Los Lanz fueron dos cubanos de Cienfuegos, hermanos de sangre, sacerdotes jesuitas que consa­graron toda su vida sacerdotal al servicio de los domi­nicanos. Gregorio –Goyo- el hermano mayor trabajó siempre en la promoción campesina, en CEFASA, Gurabo, Santiago, hasta que sus años le aconsejaron un trabajo más moderado en la parroquia de Cutupú, La Vega. Falleció en el 2014.
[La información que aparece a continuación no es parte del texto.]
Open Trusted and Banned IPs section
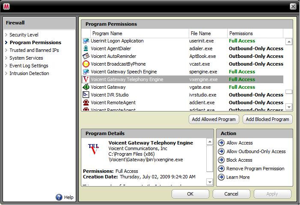The image size is (300, 205). 34,50
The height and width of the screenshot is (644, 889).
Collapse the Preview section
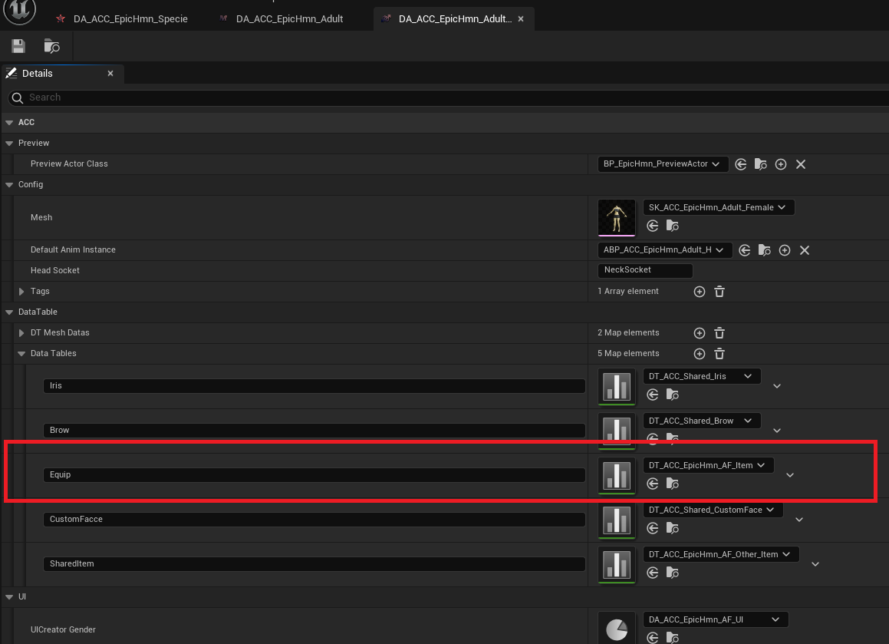(9, 143)
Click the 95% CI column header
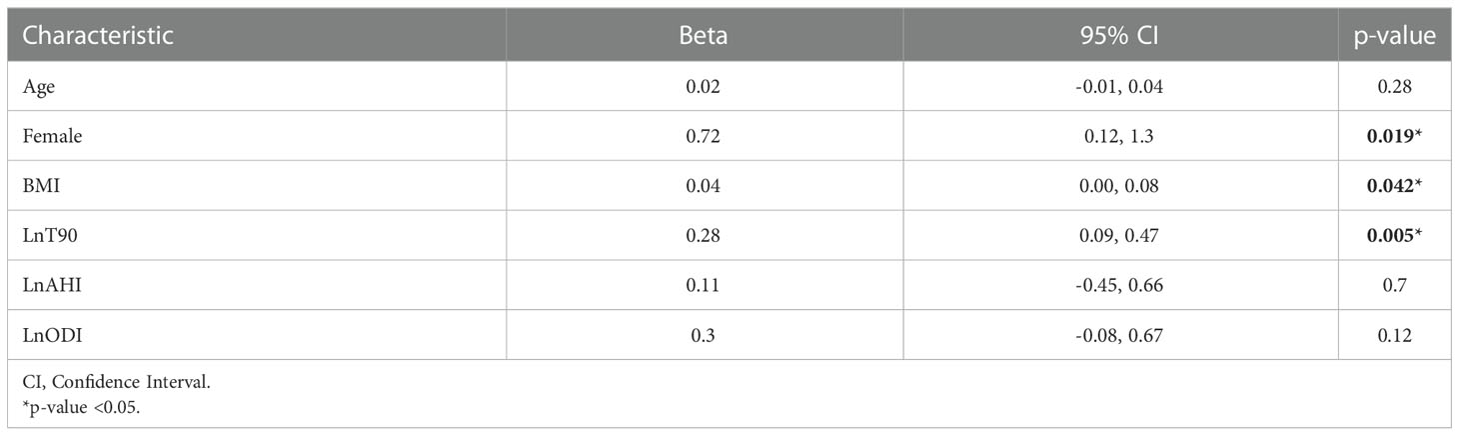 tap(1121, 36)
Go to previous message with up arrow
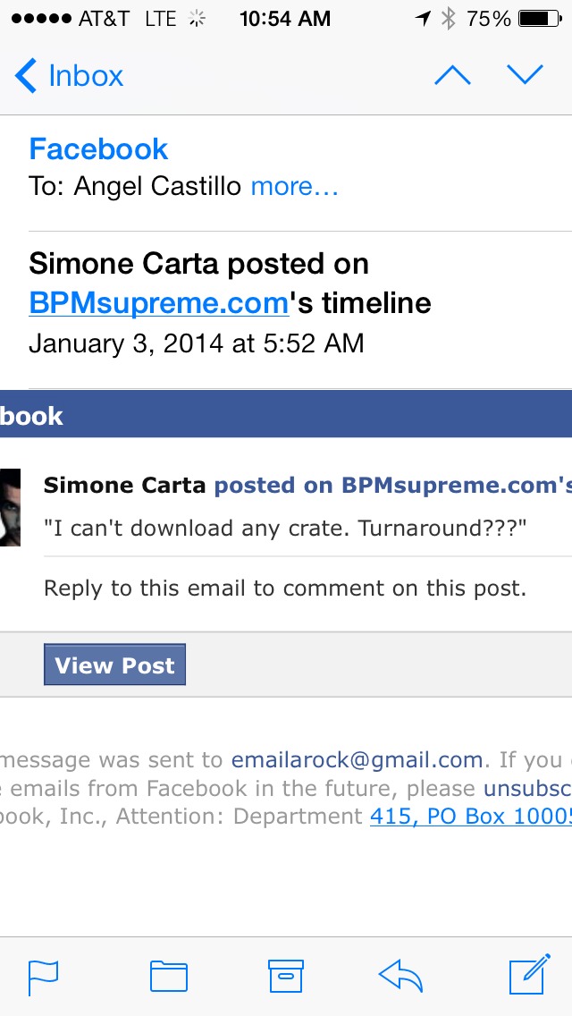This screenshot has width=572, height=1016. point(452,76)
José Luis, el menor, se ordenó en 1963 y llegó a Santo Domingo en 1967 a trabajar en el Politécnico Loyola, de San Cristóbal, como animador espiritual, profesor de religión, confesor de los alumnos y profesor de inglés. De allí en adelante fue asignado a diversos trabajos: el Santo Cerro, Escuelas Radiofónicas San­ta María, liceo y parroquia de Cutupú, Radio Marién de Dajabón, Fe y Alegría, la parroquia san Ramón No­nato, de Los Mameyes, de Santo Domingo Este, y hasta de vez en cuando en­viaba sus artículos al perió­dico Camino. Cuando los años y la salud lo recomendaron fue destinado a Man­resa Loyola, desde donde iba a confesar a la parroquia Santísima Trinidad. Quizás estuvo en otros trabajos que ahora se nos escapen. En todos esos sitios mostró particular cariño y atención por los pobres, enfermos, niños y ancianos.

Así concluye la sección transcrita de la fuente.